下のデータのうち、「Screen dimensions: 1069x532」を含む行で始まり「I will pos(1008,449).」を含む行で終わる部分を、「番号」と「テキスト」の2列からなるMarkdownの表に変換してください。空行は表に含めないでください。

データ:
================================

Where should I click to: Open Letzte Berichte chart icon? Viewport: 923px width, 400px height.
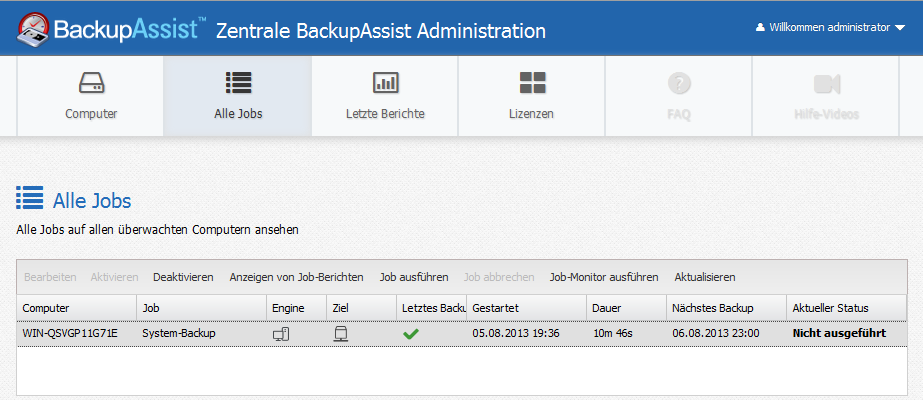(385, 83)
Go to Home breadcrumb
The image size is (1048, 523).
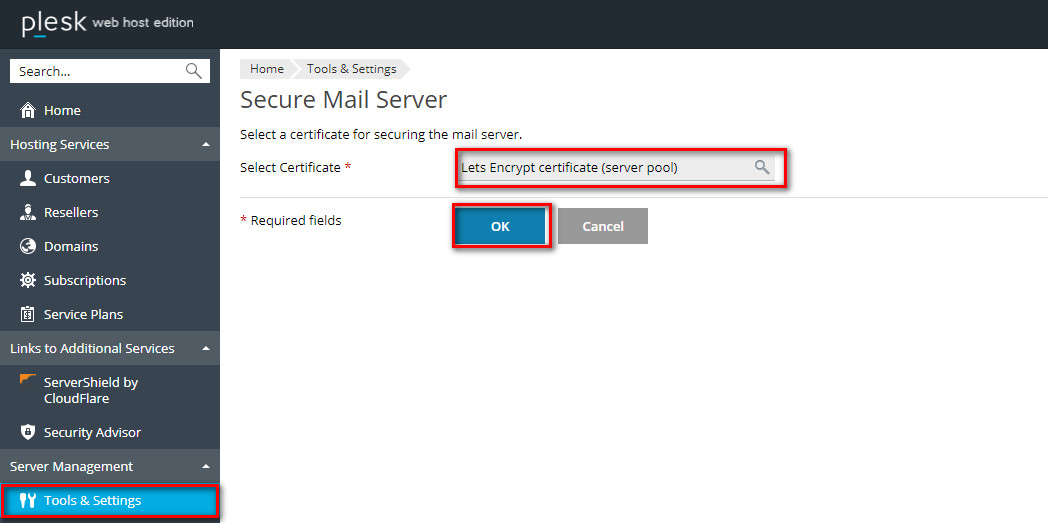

================================

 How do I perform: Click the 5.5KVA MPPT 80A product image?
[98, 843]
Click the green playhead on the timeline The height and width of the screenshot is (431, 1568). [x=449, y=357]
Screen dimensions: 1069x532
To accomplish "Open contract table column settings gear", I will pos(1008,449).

================================

解答:
| 番号 | テキスト |
|---|---|
| 1 | Screen dimensions: 1069x532 |
| 2 | To accomplish "Open contract table column settings gear", I will pos(1008,449). |